Lilla Cabot Perry began her artistic training later in life, studying first in her native city of Boston and later at the Académies Colarossi and Julian in Paris, in addition to formal training in Munich and informal training in Italy, England, and Spain. Following her first encounter with Impressionism in a Paris gallery, Perry befriended Claude Monet and began summering in Giverny in a house adjacent to his. In addition to informally advising her work, Monet introduced her to other Impressionist painters. For nearly a decade, Perry and her family spent summers in Giverny and winters in Paris, where the artist exhibited numerous works at the Paris Salon.

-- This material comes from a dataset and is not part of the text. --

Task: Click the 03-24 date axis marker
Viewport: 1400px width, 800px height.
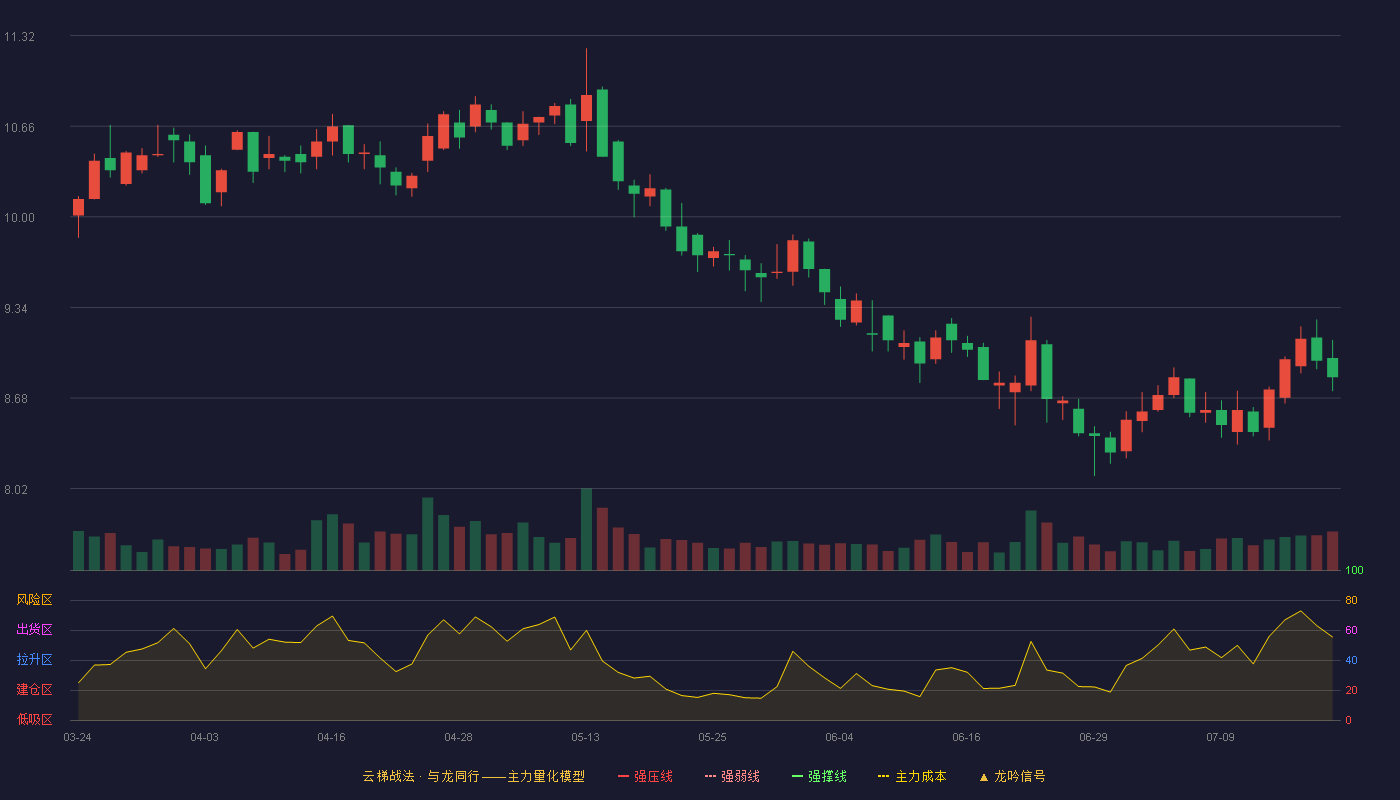Action: [x=77, y=737]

Among the numerous motifs she explored during the Paris years were interior scenes of domestic simplicity such as In the Studio. Throughout her career, Perry worked directly on the canvas rather than working through her subjects in preliminary drawings and oil sketches, and often used one of her three young daughters as her subjects. In the present work, the artist’s daughter, Margaret, is shown engaged in the act of letter writing. The composed simplicity recalls Dutch genre scenes such as those by Johannes Vermeer that Perry would likely have copied during her European study trips. The solid wooden table at which Margaret sits is sparse save for a decorative blue and white mug and a violin, perhaps set aside to indicate that it is the young woman’s next activity for the day. Margaret’s keen posture and conservative garments complement the almost severe arrangement of objects, as well as the clean geometry and color-rich scheme of the deep brown floor, teal paneling, and sandy colored wall, barely off-set by the lush white petals of potted flowers. Perry has positioned her daughter towards a window hidden from the viewer, from which the cold light of a Paris afternoon creates a subtle shading effect across the canvas. Like her contemporary, Mary Cassatt, Perry was instrumental in introducing Impressionism to America as well as to Japan, where her husband, Thomas Sargeant Perry, a renowned professor of 18th-century English literature, taught in Tokyo from 1898 to 1901.